◆ **Your objective**
Please retype the blog post on swinging word for word, from "Why not be a" up to and including "will be exposed.".
START Given passage
Why not be a swinger is what I ask people? This post will clearly be a mixture of academic knowledge as well as opinion. Read it then pose questions/comments. Either do it online, or personally through facebook or my email psychologyandphilosophyblog@gmail.com . Trust me if emailed or through facebook, it will be kept completely confidential. I would rather have people comment or criticize me and I respond than people thinking their identity will be exposed.
The world of sex has always fascinated me in psychology. I understand this topic is off-putting to many, however I think sex absolutely needs to be discussed openly and honestly in our culture. As I indicated in the post with the senator especially with teens. In the world of sex educators and sex positive community everything is on the table from normal sexual functioning to impairment, kinks, abuse and especially consent. However, at a societal level it is a topic avoided by most, or makes many uneasy in their seat when it is brought up.
Having listened to podcasts, taught human sexuality, read articles on sexuality there is not total consensus. I have not found total agreement on what swinging is versus open relationships and polyamory. Do not be surprised if the definition that I will be using here is idiosyncratic compared to others. Swinging, as I have read, can be defined as engaging in sexual activity with other people while emotionally committed and dedicated to your partner.
When I present being a swinger to people I invariably get push back most of the time. First off psychologically I believe it shows cognitive flexibility and open-mindedness to be a swinger. I do not doubt some people have such die hard religious or philosophical predilections against it yet, however I believe we all need to have our belief systems questioned. To be able to separate love/intimacy and the sexual experience I see as a distinct advantage. Many people view sex as an “intimate” personal bonding moment. I understand this position, yet if your main bonding aspect of life is through sexual intimacy I feel genuinely sorry for you. Sex can be simply a fun activity, like tennis, or cards. Yes, for some it can be a deep transcendental emotional experience. When discussing this topic with people who do push back on the concept of swinging I go down the same line of reasoning all the time. I ask them same thing every time: “if your partner came home from work and told you they were deeply in love with someone at work yet have had zero physical contact would you be okay with it?” Invariably people indicate they would not at all be okay with that.
END Given passage
START Data shown
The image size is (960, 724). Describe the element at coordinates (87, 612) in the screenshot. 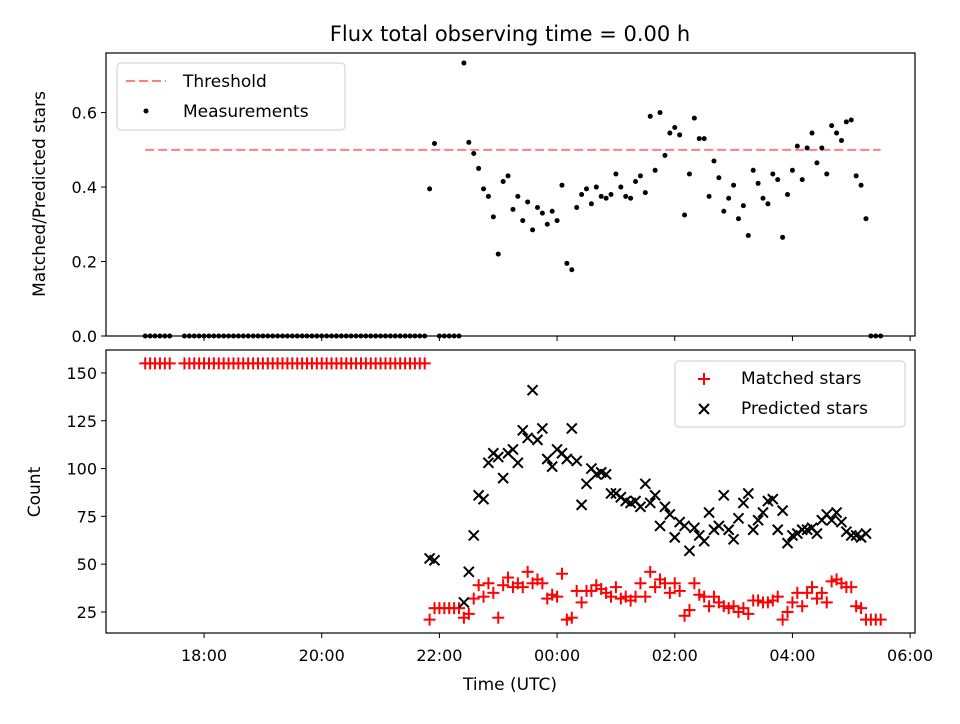

I see `bottom-y-tick-label: 25` at that location.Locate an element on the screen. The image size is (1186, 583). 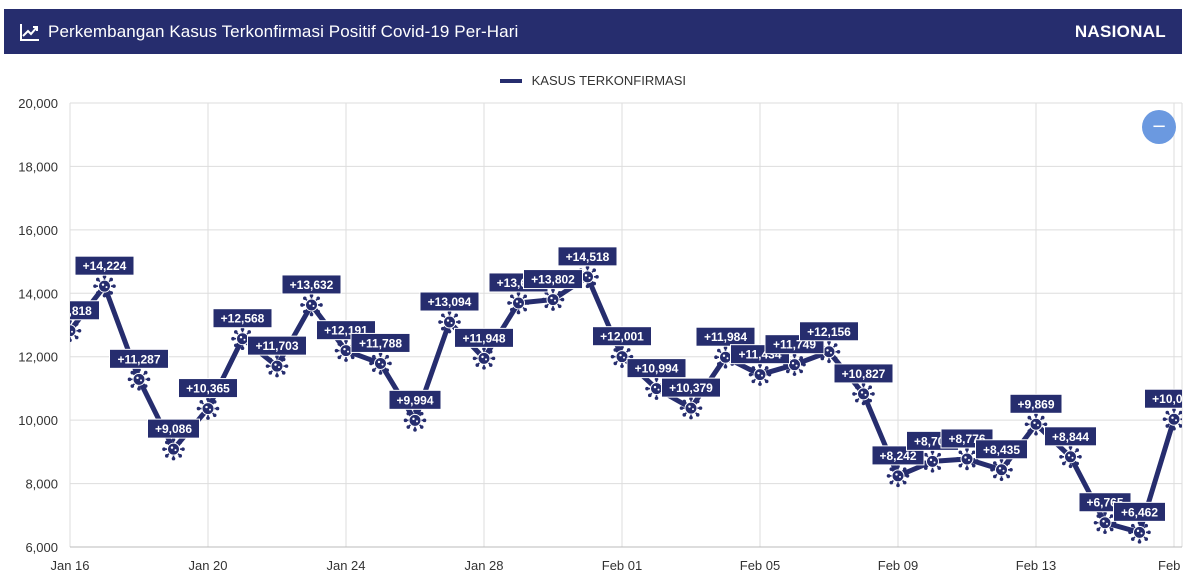
collapse-button: − is located at coordinates (1159, 127).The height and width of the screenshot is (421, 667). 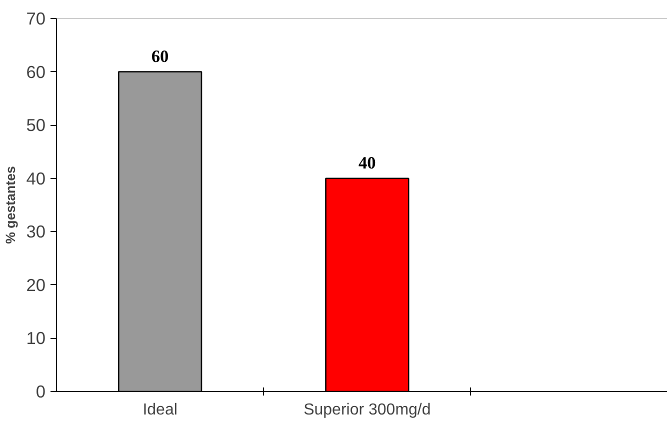 What do you see at coordinates (36, 232) in the screenshot?
I see `y-tick-label: 30` at bounding box center [36, 232].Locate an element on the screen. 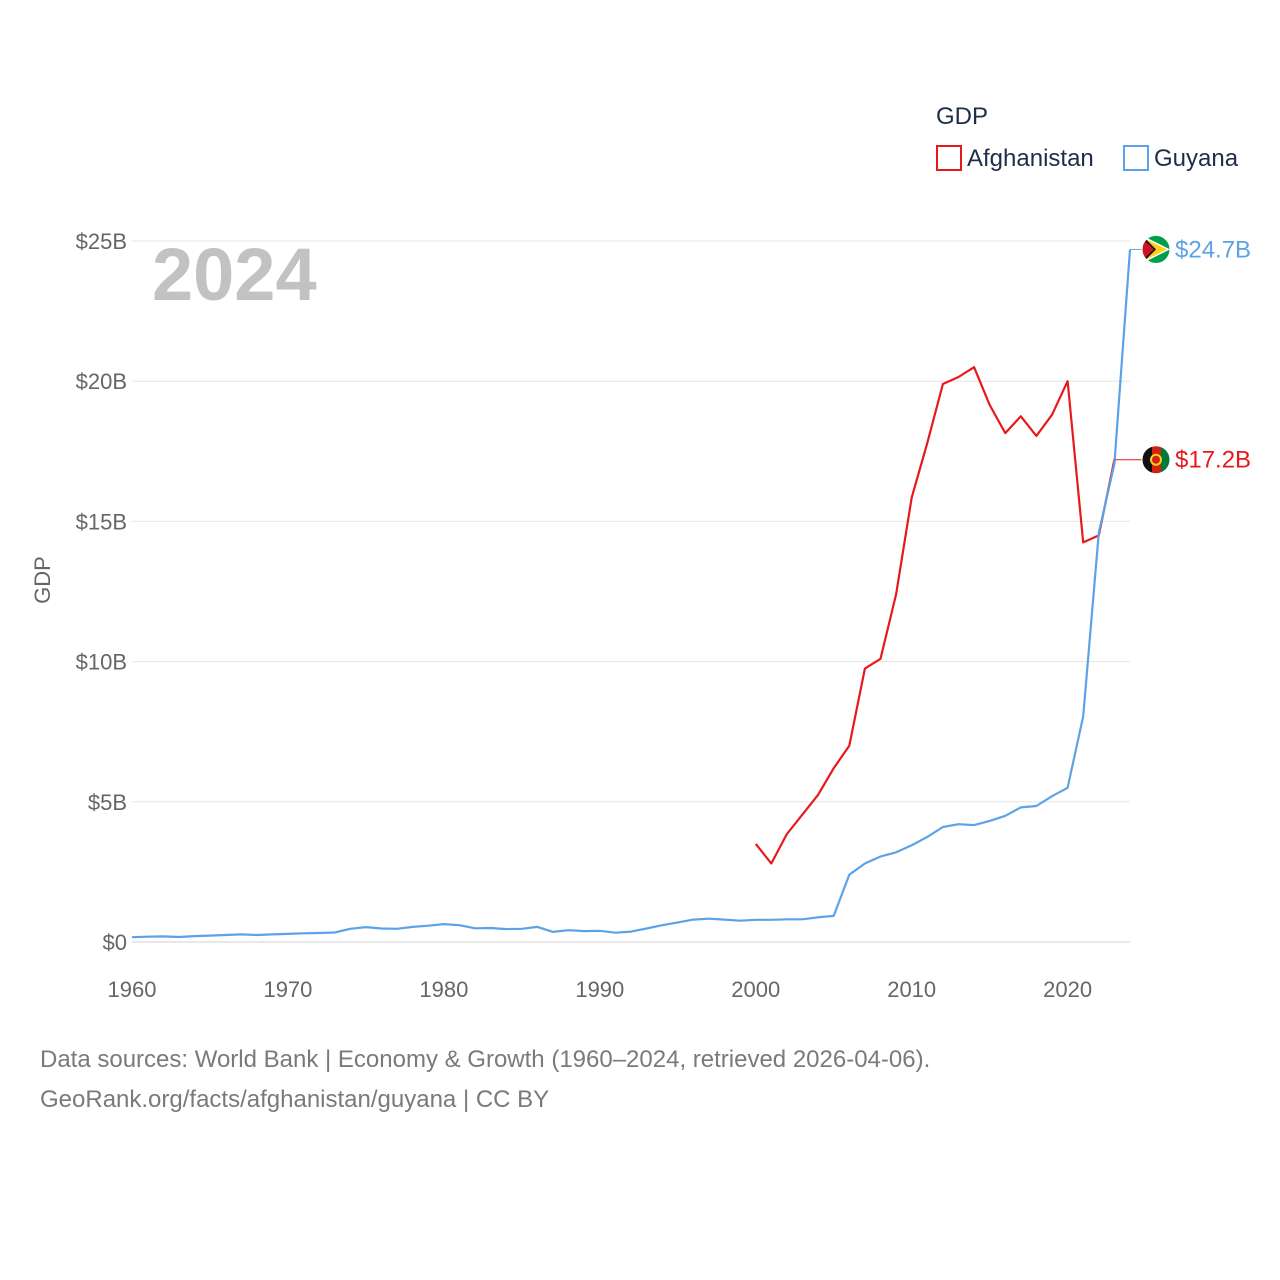 The width and height of the screenshot is (1280, 1280). end-markers: $17.2B $24.7B is located at coordinates (1182, 354).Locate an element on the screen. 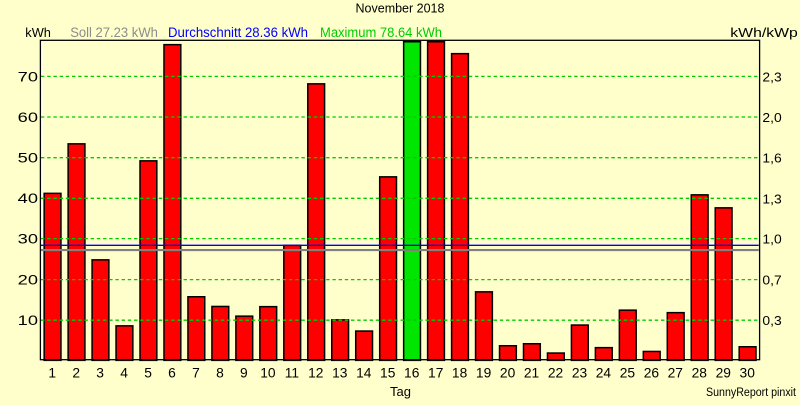 Image resolution: width=800 pixels, height=405 pixels. svg-text: Durchschnitt 28.36 kWh is located at coordinates (238, 32).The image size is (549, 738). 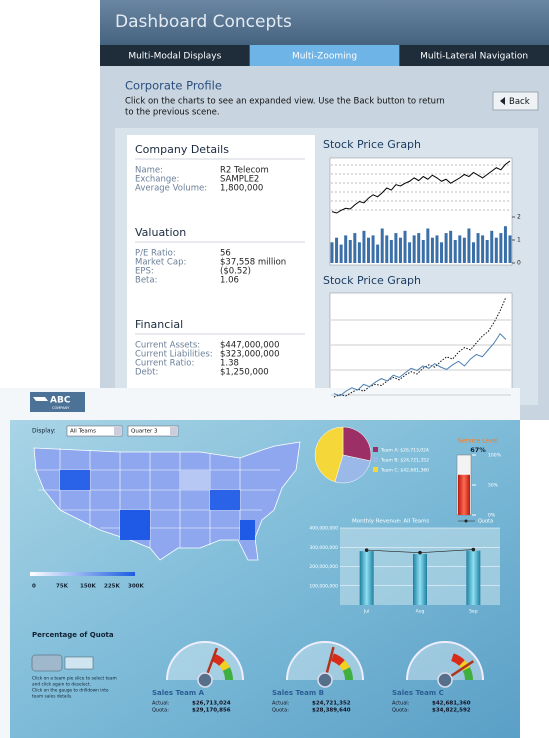 What do you see at coordinates (492, 516) in the screenshot?
I see `tick-label: 0%` at bounding box center [492, 516].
END Data shown
◆ **Task output**
Why not be a swinger is what I ask people? This post will clearly be a mixture of academic knowledge as well as opinion. Read it then pose questions/comments. Either do it online, or personally through facebook or my email psychologyandphilosophyblog@gmail.com . Trust me if emailed or through facebook, it will be kept completely confidential. I would rather have people comment or criticize me and I respond than people thinking their identity will be exposed.